Procedure: Stop HBase

  1. In the same way that the bin/start-hbase.sh script is provided to conveniently start all HBase daemons, the bin/stop-hbase.sh script stops them.

    $ ./bin/stop-hbase.sh
    stopping hbase....................
    $
  2. After issuing the command, it can take several minutes for the processes to shut down. Use the jps to be sure that the HMaster and HRegionServer processes are shut down.

2、伪分布式

伪分布式模式意味着HBase仍然完全在单个主机上运行,但是每个HBase守护进程(HMaster、HRegionServer和ZooKeeper)作为一个单独的进程运行:在独立模式下,所有守护进程在一个jvm进程/实例中运行。默认情况下,除非您配置了上面描述的hbase.rootdir属性,否则您的数据仍然存储在/tmp/。在这个过程中,我们将数据存储在HDFS中,假设您有可用的HDFS。您可以跳过HDFS配置来继续将数据存储在本地文件系统中。

此过程假定您在本地系统和/或远程系统上配置了Hadoop和HDFS,并且它们正在运行并且可用。它还假设你使用Hadoop 2。

  1. Stop HBase if it is running.

    If you have just finished quickstart and HBase is still running, stop it. This procedure will create a totally new directory where HBase will store its data, so any databases you created before will be lost.

  2. Configure HBase.

    Edit the hbase-site.xml configuration. First, add the following property which directs HBase to run in distributed mode, with one JVM instance per daemon.

    <property>
      <name>hbase.cluster.distributed</name>
      <value>true</value>
    </property>

    Next, change the hbase.rootdir from the local filesystem to the address of your HDFS instance, using the hdfs: URI syntax. In this example, HDFS is running on the localhost at port 8020. Be sure to either remove the entry for hbase.unsafe.stream.capability.enforce or set it to true.

    <property>
      <name>hbase.rootdir</name>
      <value>hdfs://localhost:8020/hbase</value>
    </property>

    You do not need to create the directory in HDFS. HBase will do this for you. If you create the directory, HBase will attempt to do a migration, which is not what you want.

  3. Start HBase.

    Use the bin/start-hbase.sh command to start HBase. If your system is configured correctly, the jps command should show the HMaster and HRegionServer processes running.
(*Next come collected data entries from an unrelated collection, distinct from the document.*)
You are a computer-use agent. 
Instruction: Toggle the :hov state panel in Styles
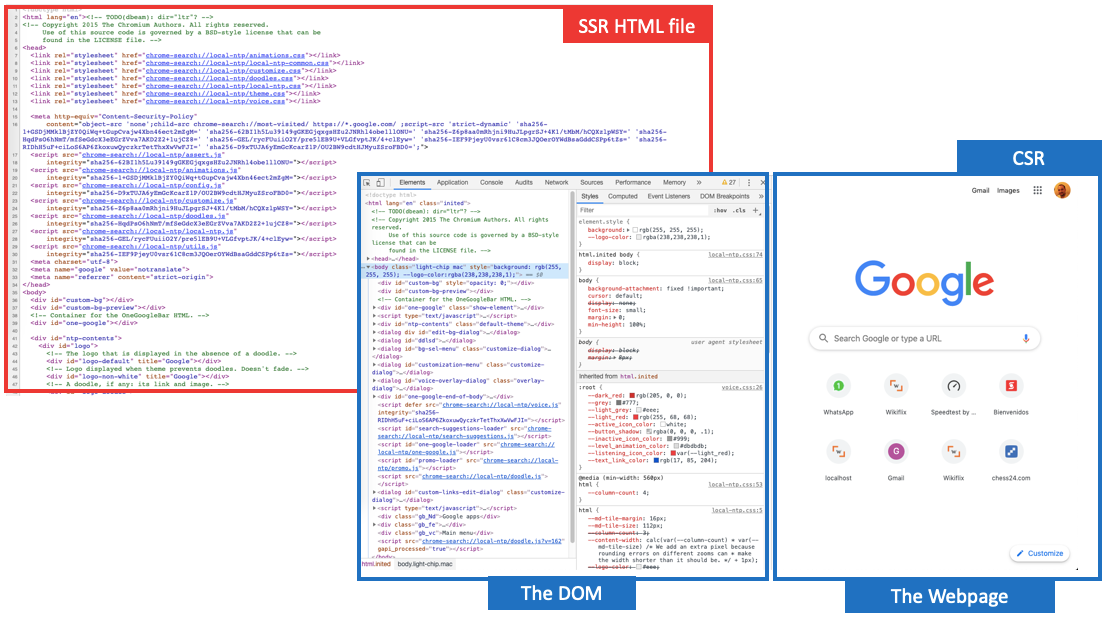(720, 208)
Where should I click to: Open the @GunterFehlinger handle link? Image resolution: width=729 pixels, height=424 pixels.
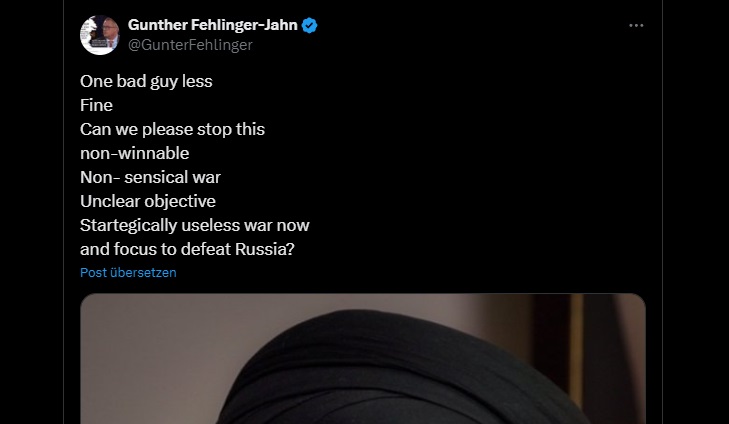[x=190, y=45]
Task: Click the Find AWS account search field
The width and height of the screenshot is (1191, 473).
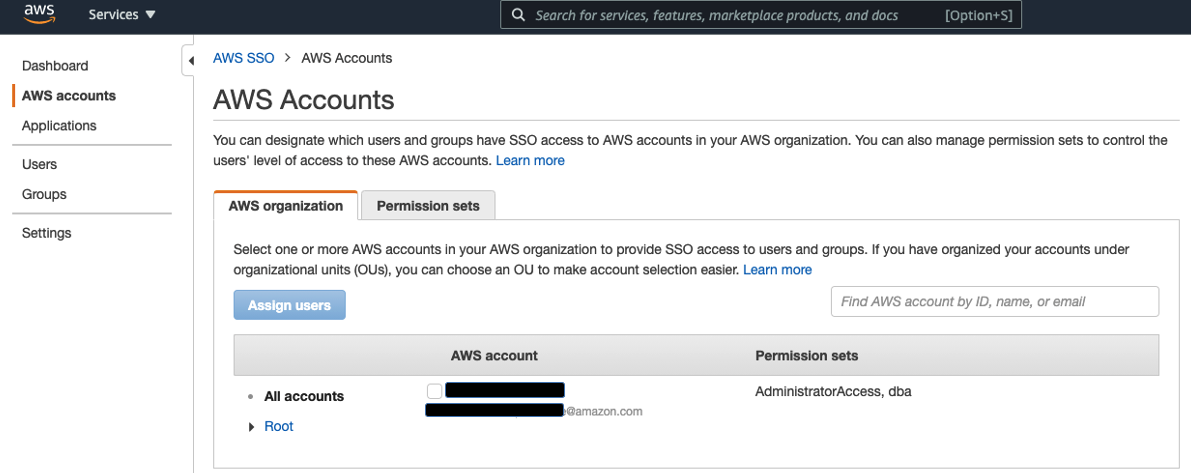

  4. Check the HBase directory in HDFS.

    If everything worked correctly, HBase created its directory in HDFS. In the configuration above, it is stored in /hbase/ on HDFS. You can use the hadoop fs command in Hadoop’s bin/ directory to list this directory.

    $ ./bin/hadoop fs -ls /hbase
    Found 7 items
    drwxr-xr-x   - hbase users          0 2014-06-25 18:58 /hbase/.tmp
    drwxr-xr-x   - hbase users          0 2014-06-25 21:49 /hbase/WALs
    drwxr-xr-x   - hbase users          0 2014-06-25 18:48 /hbase/corrupt
    drwxr-xr-x   - hbase users          0 2014-06-25 18:58 /hbase/data
    -rw-r--r--   3 hbase users         42 2014-06-25 18:41 /hbase/hbase.id
    -rw-r--r--   3 hbase users          7 2014-06-25 18:41 /hbase/hbase.version
    drwxr-xr-x   - hbase users          0 2014-06-25 21:49 /hbase/oldWALs
  5. Create a table and populate it with data.
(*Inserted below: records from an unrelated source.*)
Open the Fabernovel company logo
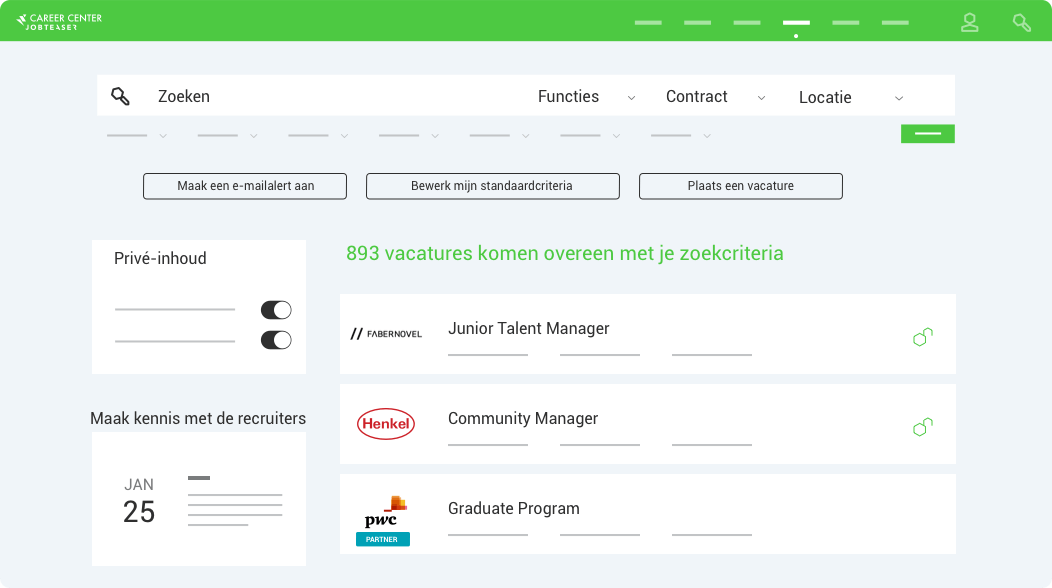1052x588 pixels. click(386, 334)
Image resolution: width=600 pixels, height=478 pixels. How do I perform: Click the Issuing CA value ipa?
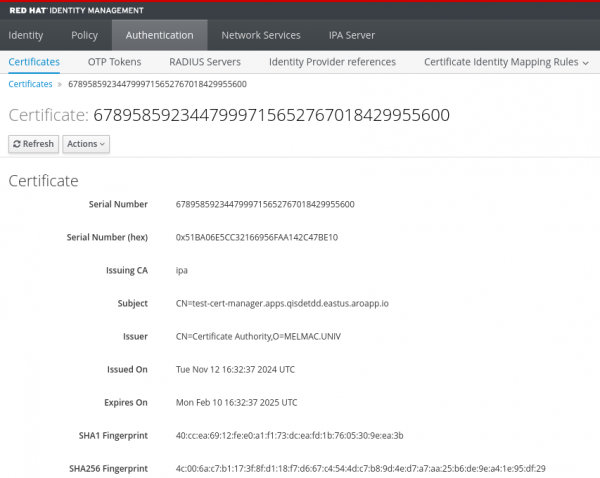[x=182, y=270]
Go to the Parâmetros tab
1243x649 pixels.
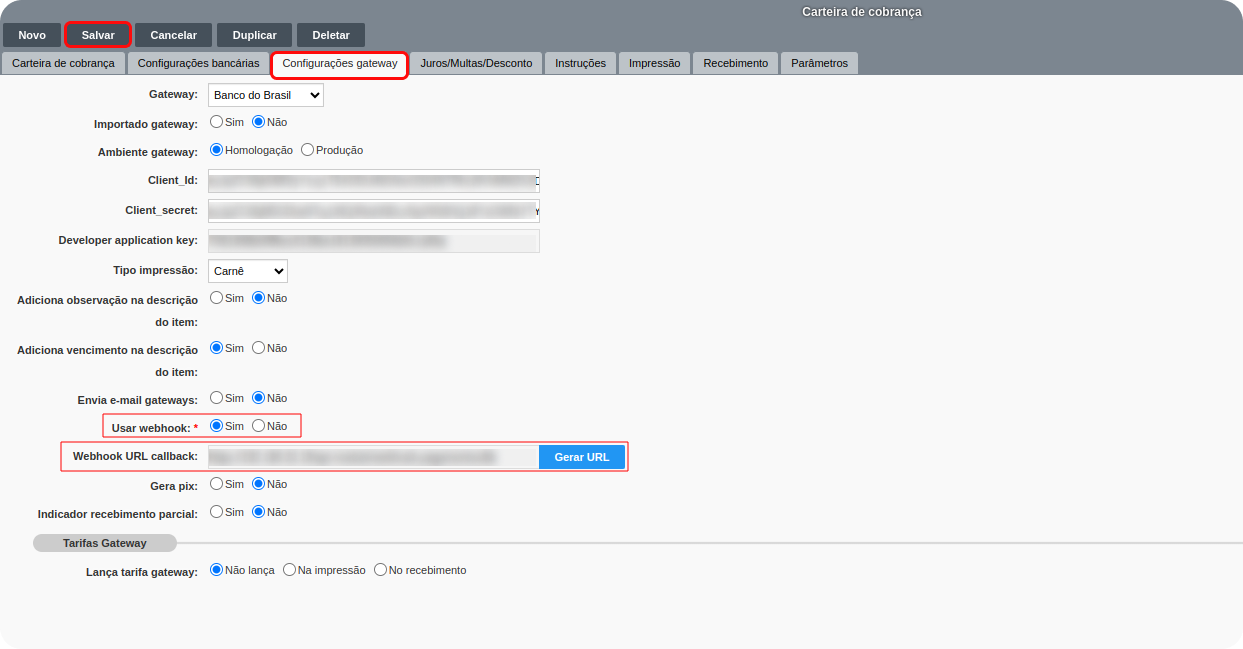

    You can use the HBase Shell to create a table, populate it with data, scan and get values from it, using the same procedure as in shell exercises.

  6. Start and stop a backup HBase Master (HMaster) server.

     Running multiple HMaster instances on the same hardware does not make sense in a production environment, in the same way that running a pseudo-distributed cluster does not make sense for production. This step is offered for testing and learning purposes only.

    The HMaster server controls the HBase cluster. You can start up to 9 backup HMaster servers, which makes 10 total HMasters, counting the primary. To start a backup HMaster, use the local-master-backup.sh. For each backup master you want to start, add a parameter representing the port offset for that master. Each HMaster uses two ports (16000 and 16010 by default). The port offset is added to these ports, so using an offset of 2, the backup HMaster would use ports 16002 and 16012. The following command starts 3 backup servers using ports 16002/16012, 16003/16013, and 16005/16015.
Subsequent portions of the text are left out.